I’ve been thinking a lot about what my own gratitude journal might look like. I was given two beautiful blank journals for my birthday, but there’s also an app (of course there is!) that looks tempting. There’s something appealing about keeping my journal on my phone, in my hands at all times, about importing photos and short videos and talk to text options. Plus, I’m a digital writer. I’ve always struggled to write by hand, though I know there is beauty in that. Still, nearly 30 years in front of a keyboard has made me a wicked fast typist and when my thoughts and ideas come tumbling through, I’ve found no better way to capture every last one.

It’s not easy to be mindful. And it’s not easy to let go of the people and things that disappoint us or hurt us or somehow get in the way of our efforts to be better, to do better. I’m not there yet, but I’d like to be.

 

 

Small things

Tomorrow I will be another year older, and while it sounds like the most overused and tired cliche, another year wiser, as well. Yet, maybe “wiser” isn’t entirely right, maybe it’s “weathered” or “more complex.” I have said I’m not the same, and it’s true. But getting a handle on what that really means, how to put it into words and somehow own it, is no small task.

New Year’s Eve was just us three, home, binge watching, waiting for the ball to drop, but when we could stay awake no longer, there was a subtle shift in the mood. Things suddenly got serious. The weight of whatever we had been carrying, the emotional baggage of such a difficult year, came crashing down. My son put his arms around me and refused to let go. He wanted to talk, to say the things he had been keeping inside. It was clear to me that he was still afraid. I don’t know when life will stop feeling so fragile. I don’t know when any of us will trust in the future again. I have been unable to shake the dull sadness, the feeling of helplessness that washed over me when my son told me that he is worried something bad might happen to him in the new year.

These are the things I carry. The things I work hard to keep in their place. Some days the weight is unbearable, but not always.

I was reading something this morning that made me think about the culture of recovery. We feel obligated to bounce back after trauma, to minimize the time and effort it takes to truly heal. We all share stories about the guy who had major surgery on Monday and was back at his desk a week later. It’s as if those stories are meant to inspire us. But if we are being very honest, it’s not inspiration we feel, but a twisted kind of survivor’s guilt. We downplay surgery by calling it a procedure and then we feel bad when we still feel bad a week, a month, a half a year later. I am learning to give myself time, to be okay with how slowly things move forward. Healing is hard work. It’s the scars you can’t see that slay me.

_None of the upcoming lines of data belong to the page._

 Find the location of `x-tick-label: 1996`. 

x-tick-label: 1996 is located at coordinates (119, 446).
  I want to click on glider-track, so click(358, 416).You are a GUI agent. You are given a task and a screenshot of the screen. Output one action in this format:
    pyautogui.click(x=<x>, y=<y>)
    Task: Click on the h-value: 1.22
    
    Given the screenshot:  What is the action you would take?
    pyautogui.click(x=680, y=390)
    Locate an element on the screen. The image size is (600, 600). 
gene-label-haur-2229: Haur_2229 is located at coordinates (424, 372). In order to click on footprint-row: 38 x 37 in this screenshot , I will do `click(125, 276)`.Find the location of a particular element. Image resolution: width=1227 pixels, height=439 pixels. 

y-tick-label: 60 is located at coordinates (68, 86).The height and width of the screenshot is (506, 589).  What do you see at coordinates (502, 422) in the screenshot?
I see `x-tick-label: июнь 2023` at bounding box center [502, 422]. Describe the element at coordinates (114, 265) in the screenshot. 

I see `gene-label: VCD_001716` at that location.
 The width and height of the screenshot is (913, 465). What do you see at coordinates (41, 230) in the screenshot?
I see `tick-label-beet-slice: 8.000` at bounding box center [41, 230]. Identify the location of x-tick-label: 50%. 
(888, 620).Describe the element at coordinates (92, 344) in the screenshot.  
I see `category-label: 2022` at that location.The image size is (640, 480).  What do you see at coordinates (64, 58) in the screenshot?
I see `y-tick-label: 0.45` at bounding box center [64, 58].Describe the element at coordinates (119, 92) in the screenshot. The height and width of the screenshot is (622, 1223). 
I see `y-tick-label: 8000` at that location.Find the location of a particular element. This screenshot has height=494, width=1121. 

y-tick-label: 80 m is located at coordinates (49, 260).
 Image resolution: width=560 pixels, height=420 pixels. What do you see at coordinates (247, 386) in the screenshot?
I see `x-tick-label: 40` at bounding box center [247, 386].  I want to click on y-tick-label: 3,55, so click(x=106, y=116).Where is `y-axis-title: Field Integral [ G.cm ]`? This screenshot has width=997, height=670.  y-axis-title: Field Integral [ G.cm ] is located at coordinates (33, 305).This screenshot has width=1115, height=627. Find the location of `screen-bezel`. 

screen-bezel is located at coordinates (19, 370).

We took a drive this afternoon to the beach. I wanted to feel the cold air on my face, to stand in the wind and watch the waves. My son reached for my hand as we walked, then circled back to put his arm around his father. I don’t know how different our story would have been if I had never had breast cancer, if the last year had never happened. Maybe my sweet young man would have walked ahead, a little annoyed with my lingering at the rail. Or maybe he would have opted out, preferring to be alone than with his parents.

This is what I think of when I acknowledge the mixed blessings of the last year. I had cancer and it absolutely sucked in so many horrible ways. Sometimes, even, it still sucks. But the little buried treasures, the moments of absolute clarity, the holding of hands and the hugs and the desperate need to never let go. These are the things I’ve gained.